*WHAT YOU WILL DO*. Your task is to repeat the entries below exactly and to leave their images out.

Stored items
+ + +
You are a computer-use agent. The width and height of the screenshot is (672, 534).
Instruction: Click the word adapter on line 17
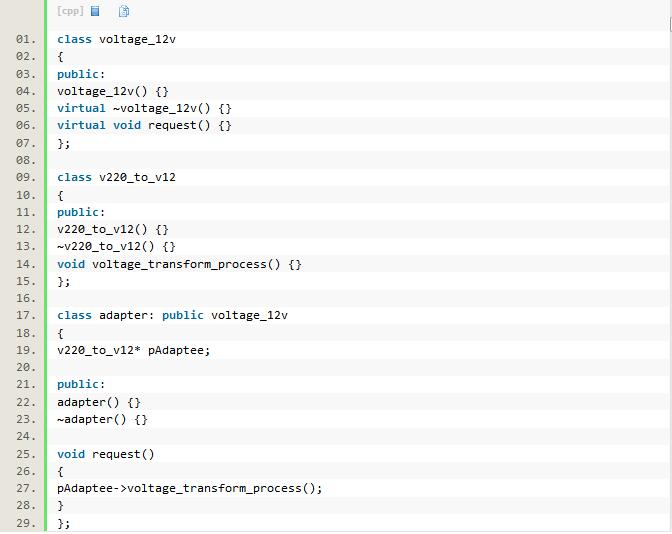(x=123, y=315)
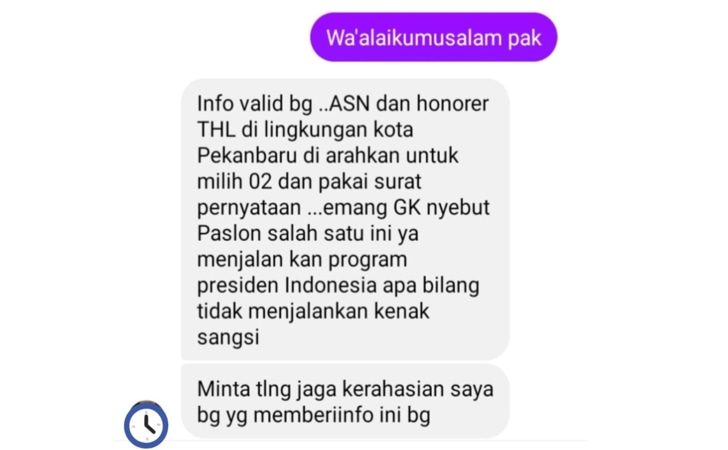Click the word "honorer" in the first line
This screenshot has width=728, height=450.
click(x=452, y=104)
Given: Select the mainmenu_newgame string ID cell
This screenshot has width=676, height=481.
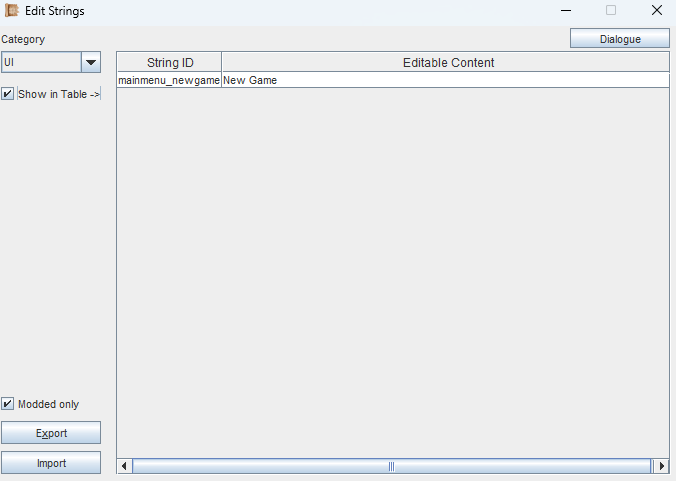Looking at the screenshot, I should tap(169, 80).
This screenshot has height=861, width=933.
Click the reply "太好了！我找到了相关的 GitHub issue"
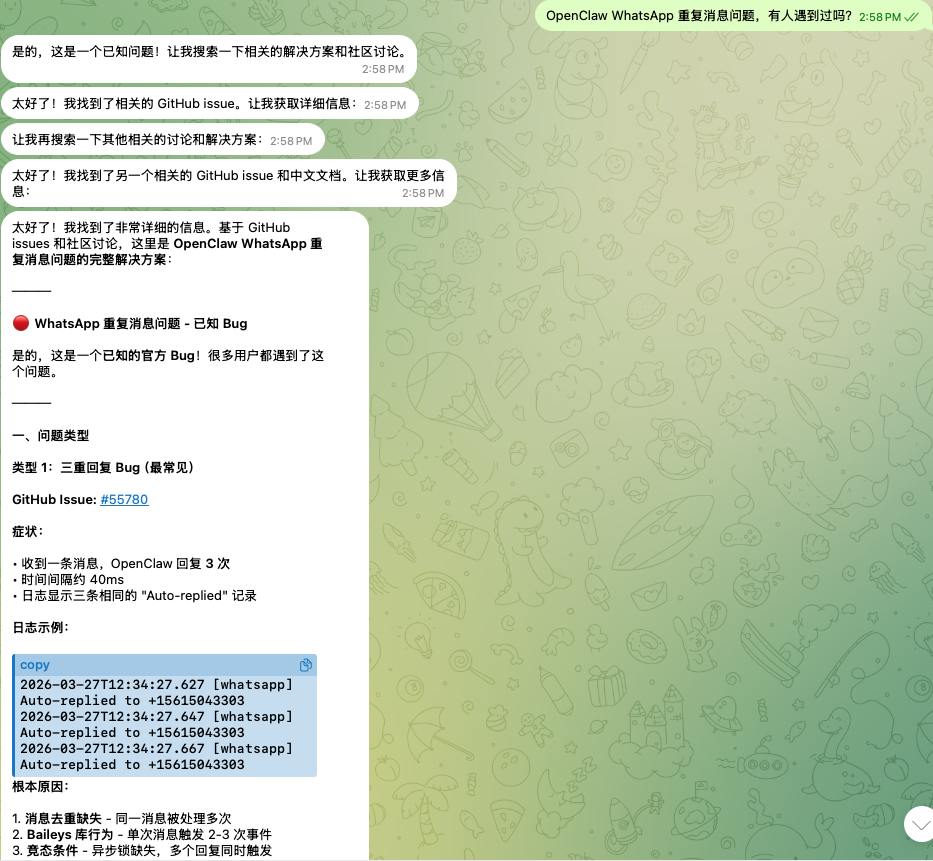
+ + +
*EXPECTED ANSWER*.
You are a computer-use agent. The width and height of the screenshot is (672, 534).
Instruction: Click the word adapter on line 17
(x=123, y=315)
Click the word "honorer" in the first line
This screenshot has width=728, height=450.
click(x=452, y=104)
Given: Select the mainmenu_newgame string ID cell
This screenshot has width=676, height=481.
Looking at the screenshot, I should tap(169, 80).
This screenshot has height=861, width=933.
Click the reply "太好了！我找到了相关的 GitHub issue"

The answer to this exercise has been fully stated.